What is expected: Nothing should differ. Repeat every record as written.

Stored records:
*** Block opens ***
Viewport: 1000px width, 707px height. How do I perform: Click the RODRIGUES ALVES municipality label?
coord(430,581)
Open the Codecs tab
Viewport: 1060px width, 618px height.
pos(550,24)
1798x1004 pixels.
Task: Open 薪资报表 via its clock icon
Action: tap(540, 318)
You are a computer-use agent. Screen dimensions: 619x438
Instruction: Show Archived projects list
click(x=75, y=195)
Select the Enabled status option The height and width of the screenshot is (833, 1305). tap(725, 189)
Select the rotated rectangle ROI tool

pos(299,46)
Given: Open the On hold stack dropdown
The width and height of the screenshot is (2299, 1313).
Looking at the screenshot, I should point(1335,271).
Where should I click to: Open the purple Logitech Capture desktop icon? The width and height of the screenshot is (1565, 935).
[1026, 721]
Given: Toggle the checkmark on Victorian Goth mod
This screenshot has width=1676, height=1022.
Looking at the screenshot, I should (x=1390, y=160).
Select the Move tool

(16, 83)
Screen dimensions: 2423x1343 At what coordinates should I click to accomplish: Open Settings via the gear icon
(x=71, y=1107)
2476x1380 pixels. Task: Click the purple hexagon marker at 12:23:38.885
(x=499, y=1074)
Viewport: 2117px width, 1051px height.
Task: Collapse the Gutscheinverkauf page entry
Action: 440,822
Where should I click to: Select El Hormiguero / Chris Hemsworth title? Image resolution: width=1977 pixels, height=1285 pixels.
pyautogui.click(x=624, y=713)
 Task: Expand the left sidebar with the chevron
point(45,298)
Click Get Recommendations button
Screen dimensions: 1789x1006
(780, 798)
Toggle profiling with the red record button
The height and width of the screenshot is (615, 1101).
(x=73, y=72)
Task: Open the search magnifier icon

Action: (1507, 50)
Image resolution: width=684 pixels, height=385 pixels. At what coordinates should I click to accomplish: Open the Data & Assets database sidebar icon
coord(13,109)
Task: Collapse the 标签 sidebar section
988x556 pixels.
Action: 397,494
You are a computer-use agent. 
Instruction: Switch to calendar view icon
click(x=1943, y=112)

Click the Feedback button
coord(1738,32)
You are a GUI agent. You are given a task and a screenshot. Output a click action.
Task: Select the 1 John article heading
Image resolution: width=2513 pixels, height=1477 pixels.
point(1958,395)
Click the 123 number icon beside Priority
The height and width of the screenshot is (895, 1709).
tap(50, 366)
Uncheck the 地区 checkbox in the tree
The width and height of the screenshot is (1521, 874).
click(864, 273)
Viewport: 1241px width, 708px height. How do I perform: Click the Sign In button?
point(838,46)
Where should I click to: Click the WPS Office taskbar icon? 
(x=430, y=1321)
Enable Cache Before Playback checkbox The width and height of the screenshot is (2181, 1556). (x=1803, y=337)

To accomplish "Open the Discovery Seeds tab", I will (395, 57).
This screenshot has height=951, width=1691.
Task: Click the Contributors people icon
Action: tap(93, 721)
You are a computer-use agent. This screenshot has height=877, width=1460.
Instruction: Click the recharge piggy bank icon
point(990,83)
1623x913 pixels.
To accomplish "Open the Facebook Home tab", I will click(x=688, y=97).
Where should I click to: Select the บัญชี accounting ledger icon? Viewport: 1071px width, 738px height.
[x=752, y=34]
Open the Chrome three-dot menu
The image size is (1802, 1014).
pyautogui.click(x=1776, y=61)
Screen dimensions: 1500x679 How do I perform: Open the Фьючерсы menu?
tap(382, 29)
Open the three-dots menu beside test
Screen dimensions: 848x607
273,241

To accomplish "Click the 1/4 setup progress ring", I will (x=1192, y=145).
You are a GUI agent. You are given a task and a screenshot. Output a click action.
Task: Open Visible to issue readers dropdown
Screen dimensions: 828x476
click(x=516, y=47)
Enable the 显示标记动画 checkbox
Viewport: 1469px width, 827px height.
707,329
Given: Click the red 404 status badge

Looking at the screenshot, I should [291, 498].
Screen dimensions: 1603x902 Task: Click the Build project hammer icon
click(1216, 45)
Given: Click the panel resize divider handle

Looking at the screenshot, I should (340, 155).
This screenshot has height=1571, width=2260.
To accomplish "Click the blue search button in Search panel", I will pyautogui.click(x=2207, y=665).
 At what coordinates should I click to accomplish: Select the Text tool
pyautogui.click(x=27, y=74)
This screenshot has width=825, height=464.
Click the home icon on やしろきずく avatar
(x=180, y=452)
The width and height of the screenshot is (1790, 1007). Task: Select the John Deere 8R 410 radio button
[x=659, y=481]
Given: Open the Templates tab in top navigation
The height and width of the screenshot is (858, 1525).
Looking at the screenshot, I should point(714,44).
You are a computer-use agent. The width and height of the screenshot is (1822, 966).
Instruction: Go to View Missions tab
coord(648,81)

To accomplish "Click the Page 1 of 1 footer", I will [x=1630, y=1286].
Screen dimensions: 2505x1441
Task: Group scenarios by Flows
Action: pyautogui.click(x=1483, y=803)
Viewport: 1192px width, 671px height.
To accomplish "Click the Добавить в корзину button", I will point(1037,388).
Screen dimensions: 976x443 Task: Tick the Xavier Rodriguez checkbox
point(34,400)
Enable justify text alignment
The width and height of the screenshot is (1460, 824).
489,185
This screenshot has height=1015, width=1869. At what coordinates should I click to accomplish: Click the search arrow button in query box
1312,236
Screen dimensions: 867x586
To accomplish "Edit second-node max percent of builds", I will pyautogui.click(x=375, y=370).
*** Block closes ***
Exercise solution:
Viewport: 1000px width, 707px height. How do I perform: Click the RODRIGUES ALVES municipality label?
coord(430,581)
Open the Codecs tab
Viewport: 1060px width, 618px height.
pos(550,24)
1798x1004 pixels.
Task: Open 薪资报表 via its clock icon
Action: tap(540, 318)
You are a computer-use agent. Screen dimensions: 619x438
Instruction: Show Archived projects list
click(x=75, y=195)
Select the Enabled status option The height and width of the screenshot is (833, 1305). tap(725, 189)
Select the rotated rectangle ROI tool

pos(299,46)
Given: Open the On hold stack dropdown
The width and height of the screenshot is (2299, 1313).
Looking at the screenshot, I should point(1335,271).
Where should I click to: Open the purple Logitech Capture desktop icon? The width and height of the screenshot is (1565, 935).
[1026, 721]
Given: Toggle the checkmark on Victorian Goth mod
This screenshot has width=1676, height=1022.
Looking at the screenshot, I should (x=1390, y=160).
Select the Move tool

(16, 83)
Screen dimensions: 2423x1343 At what coordinates should I click to accomplish: Open Settings via the gear icon
(x=71, y=1107)
2476x1380 pixels. Task: Click the purple hexagon marker at 12:23:38.885
(x=499, y=1074)
Viewport: 2117px width, 1051px height.
Task: Collapse the Gutscheinverkauf page entry
Action: 440,822
Where should I click to: Select El Hormiguero / Chris Hemsworth title? Image resolution: width=1977 pixels, height=1285 pixels.
pyautogui.click(x=624, y=713)
 Task: Expand the left sidebar with the chevron
point(45,298)
Click Get Recommendations button
Screen dimensions: 1789x1006
(780, 798)
Toggle profiling with the red record button
The height and width of the screenshot is (615, 1101).
(x=73, y=72)
Task: Open the search magnifier icon

Action: (1507, 50)
Image resolution: width=684 pixels, height=385 pixels. At what coordinates should I click to accomplish: Open the Data & Assets database sidebar icon
coord(13,109)
Task: Collapse the 标签 sidebar section
988x556 pixels.
Action: 397,494
You are a computer-use agent. 
Instruction: Switch to calendar view icon
click(x=1943, y=112)

Click the Feedback button
coord(1738,32)
You are a GUI agent. You are given a task and a screenshot. Output a click action.
Task: Select the 1 John article heading
Image resolution: width=2513 pixels, height=1477 pixels.
point(1958,395)
Click the 123 number icon beside Priority
The height and width of the screenshot is (895, 1709).
tap(50, 366)
Uncheck the 地区 checkbox in the tree
The width and height of the screenshot is (1521, 874).
click(864, 273)
Viewport: 1241px width, 708px height. How do I perform: Click the Sign In button?
point(838,46)
Where should I click to: Click the WPS Office taskbar icon? 
(x=430, y=1321)
Enable Cache Before Playback checkbox The width and height of the screenshot is (2181, 1556). (x=1803, y=337)

To accomplish "Open the Discovery Seeds tab", I will (395, 57).
This screenshot has height=951, width=1691.
Task: Click the Contributors people icon
Action: tap(93, 721)
You are a computer-use agent. This screenshot has height=877, width=1460.
Instruction: Click the recharge piggy bank icon
point(990,83)
1623x913 pixels.
To accomplish "Open the Facebook Home tab", I will click(x=688, y=97).
Where should I click to: Select the บัญชี accounting ledger icon? Viewport: 1071px width, 738px height.
[x=752, y=34]
Open the Chrome three-dot menu
The image size is (1802, 1014).
pyautogui.click(x=1776, y=61)
Screen dimensions: 1500x679 How do I perform: Open the Фьючерсы menu?
tap(382, 29)
Open the three-dots menu beside test
Screen dimensions: 848x607
273,241

To accomplish "Click the 1/4 setup progress ring", I will (x=1192, y=145).
You are a GUI agent. You are given a task and a screenshot. Output a click action.
Task: Open Visible to issue readers dropdown
Screen dimensions: 828x476
click(x=516, y=47)
Enable the 显示标记动画 checkbox
Viewport: 1469px width, 827px height.
707,329
Given: Click the red 404 status badge

Looking at the screenshot, I should [291, 498].
Screen dimensions: 1603x902 Task: Click the Build project hammer icon
click(1216, 45)
Given: Click the panel resize divider handle

Looking at the screenshot, I should (340, 155).
This screenshot has height=1571, width=2260.
To accomplish "Click the blue search button in Search panel", I will pyautogui.click(x=2207, y=665).
 At what coordinates should I click to accomplish: Select the Text tool
pyautogui.click(x=27, y=74)
This screenshot has width=825, height=464.
Click the home icon on やしろきずく avatar
(x=180, y=452)
The width and height of the screenshot is (1790, 1007). Task: Select the John Deere 8R 410 radio button
[x=659, y=481]
Given: Open the Templates tab in top navigation
The height and width of the screenshot is (858, 1525).
Looking at the screenshot, I should point(714,44).
You are a computer-use agent. The width and height of the screenshot is (1822, 966).
Instruction: Go to View Missions tab
coord(648,81)

To accomplish "Click the Page 1 of 1 footer", I will [x=1630, y=1286].
Screen dimensions: 2505x1441
Task: Group scenarios by Flows
Action: pyautogui.click(x=1483, y=803)
Viewport: 1192px width, 671px height.
To accomplish "Click the Добавить в корзину button", I will point(1037,388).
Screen dimensions: 976x443 Task: Tick the Xavier Rodriguez checkbox
point(34,400)
Enable justify text alignment
The width and height of the screenshot is (1460, 824).
489,185
This screenshot has height=1015, width=1869. At what coordinates should I click to accomplish: Click the search arrow button in query box
1312,236
Screen dimensions: 867x586
To accomplish "Edit second-node max percent of builds", I will pyautogui.click(x=375, y=370).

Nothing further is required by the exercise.